I. SOTE tests – The best test is an independently certified one, conducted in a facility with calibrated instrumentation, where the tests are conducted in accordance with the ASCE 2006 clean water test standards. Restricting tests by the geographical location of the tank, tank shape or other factors outside of the ASCE requirements provides no benefit to the client. And if there is to be a geographical location restriction, the best location for an SOTE test is a warm climate, where corrections for cold water are not required, because those corrections often overshoot, resulting in artificially high SOTE results.
II. Superior membrane materials like PTFE coated EPDM – If you are specifying a basic material like EPDM as a base bid, what is the point in restricting superior membranes, such as an EPDM membrane with a PTFE coating? If you are allowing an open bid, there is no disadvantage to you as a client to receive a better product. From the manufacturer’s perspective, it may reduce the risk of offering you an extended warranty by providing a superior material, ultimately lowering your costs of acquiring a better aeration system.

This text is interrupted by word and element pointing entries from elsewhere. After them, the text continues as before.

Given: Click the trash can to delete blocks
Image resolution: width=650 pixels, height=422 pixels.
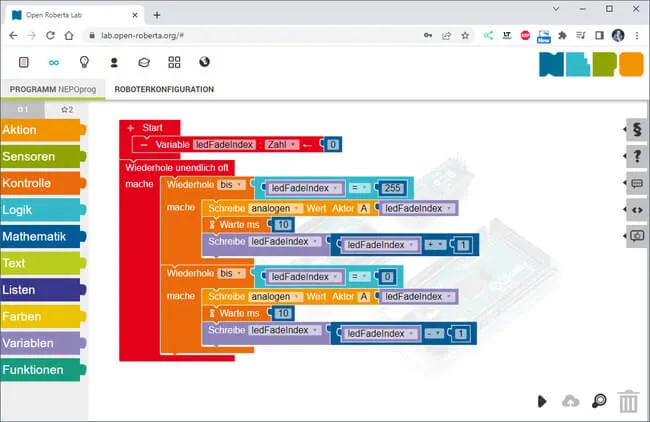Looking at the screenshot, I should click(x=628, y=401).
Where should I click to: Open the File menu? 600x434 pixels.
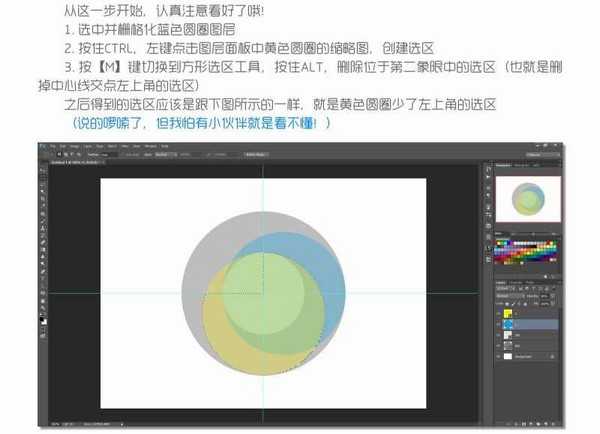click(54, 148)
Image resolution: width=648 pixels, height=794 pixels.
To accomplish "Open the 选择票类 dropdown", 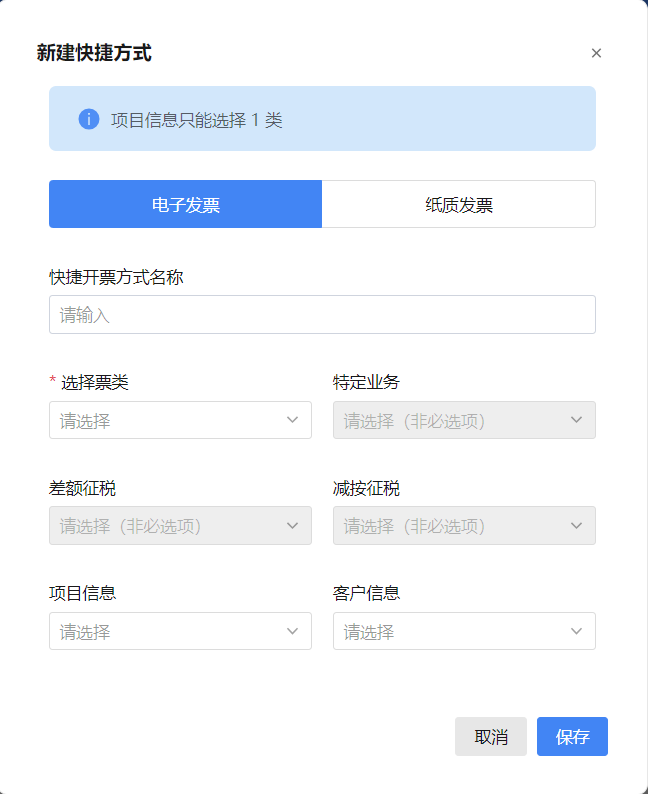I will [x=180, y=420].
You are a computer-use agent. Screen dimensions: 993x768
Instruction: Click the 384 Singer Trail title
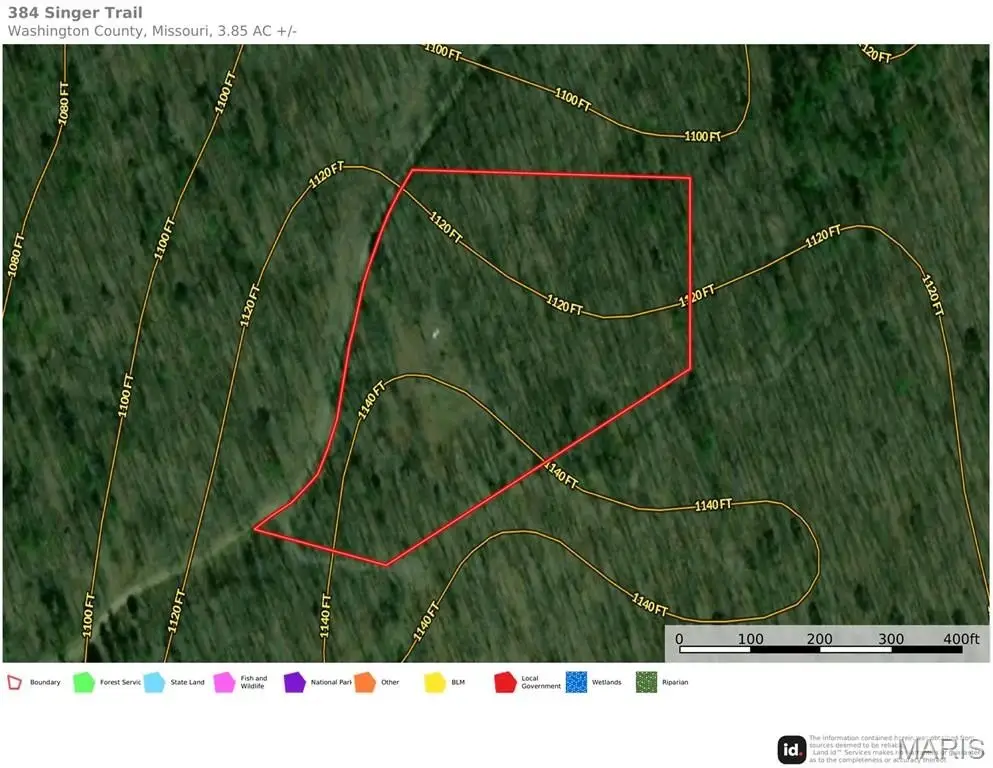(x=75, y=13)
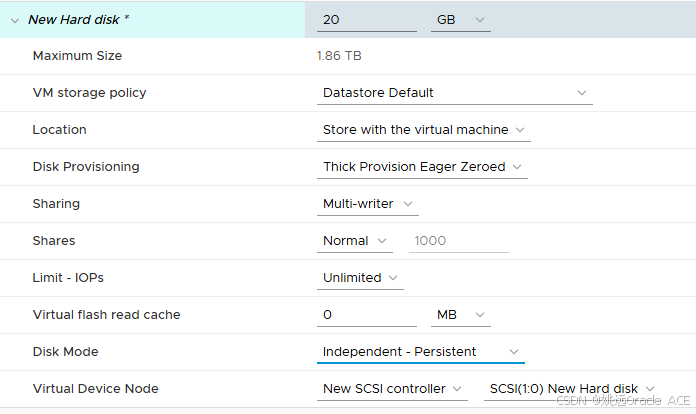Click the Virtual flash read cache value field
Viewport: 696px width, 414px height.
367,315

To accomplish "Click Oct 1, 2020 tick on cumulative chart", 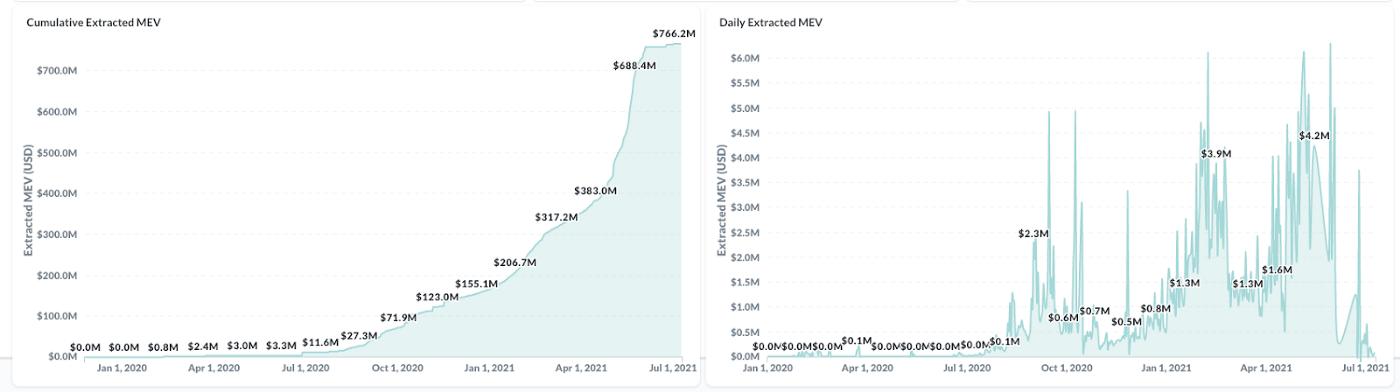I will (x=396, y=368).
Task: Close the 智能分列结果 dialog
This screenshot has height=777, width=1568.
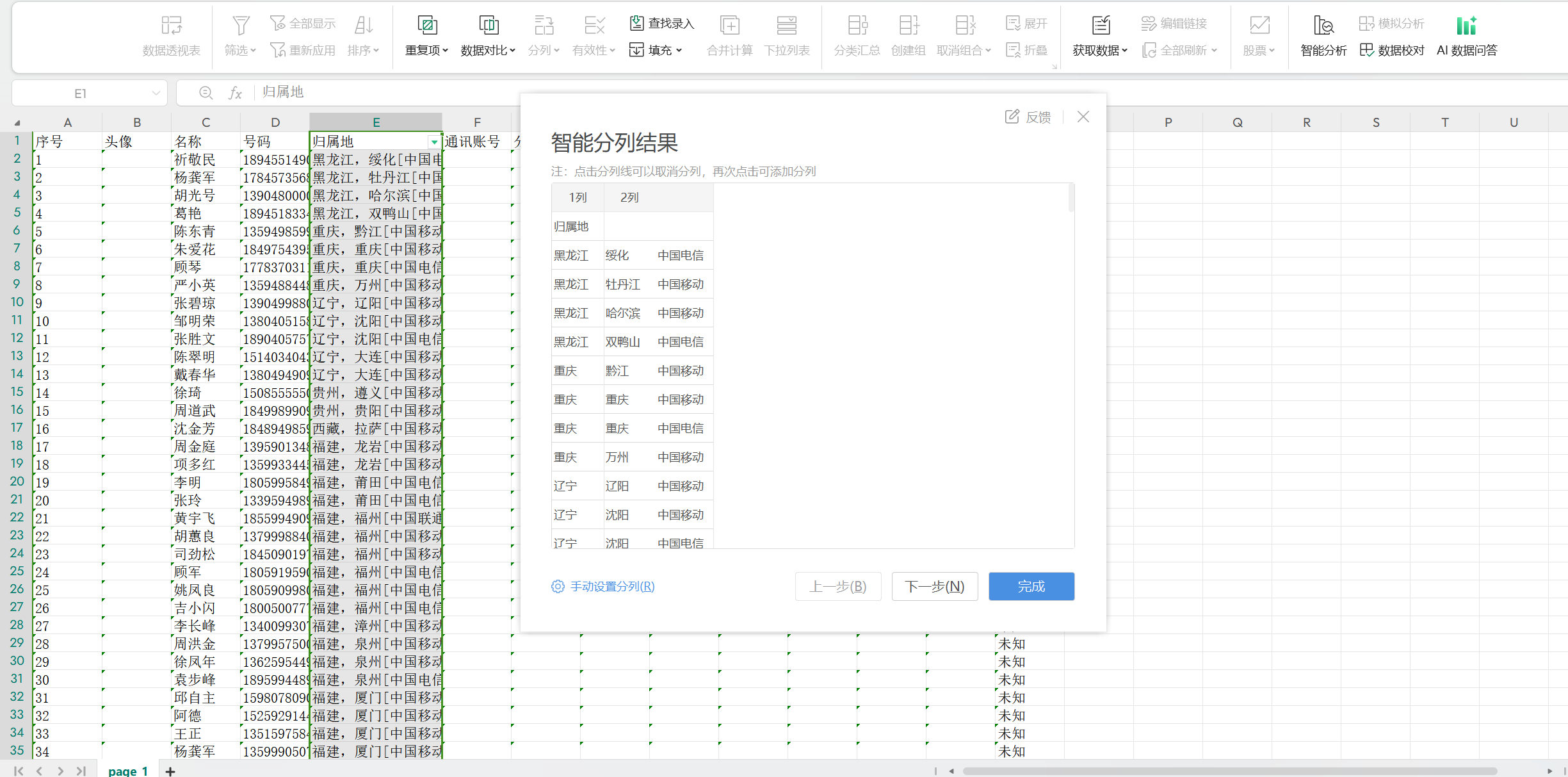Action: click(x=1083, y=117)
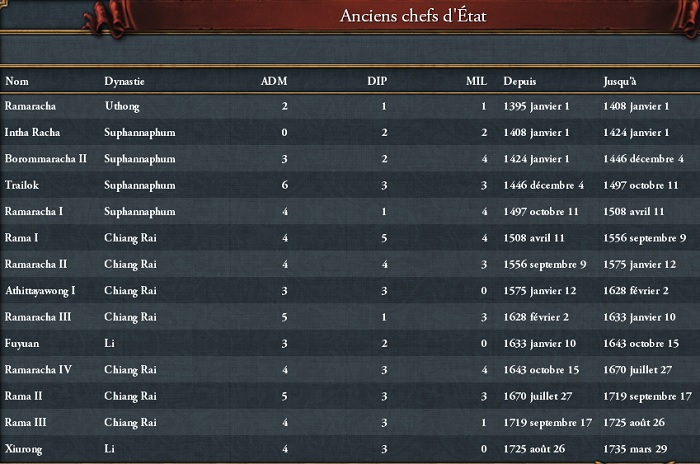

III. Diffuser mounting method – It is unlikely that you are specifying the number of threads, the shape or type of thread in the diffuser holder or the torque of those parts, keeping the membrane in place. It’s also unlikely that you are specifying the glued contact area between the diffuser and the PVC lateral pipe. What really matters is the ability of the diffuser to resist pull-out force. If one company uses an interference fit and another company uses a glued connection, does it really matter to the end user so long as the holder to pipe connection works and allows the end user at a later date to easily remove the retaining ring, replace a membrane, and screw the ring back on?
Tips to avoid unethical specsmanship:
*Take control of your own specs to go for a competitive bid that is designed to give you the best product at the best price.
*Ask yourself when you read your spec – is this paragraph for MY/MY CLIENT’s benefit, or for the vendor?
*If you are working with a vendor that you like, ask them to point out the specific benefits of their product, and consider writing an ‘alternate add’ for them or create an option on your bid form for alternates but keep the base bid competitive and open.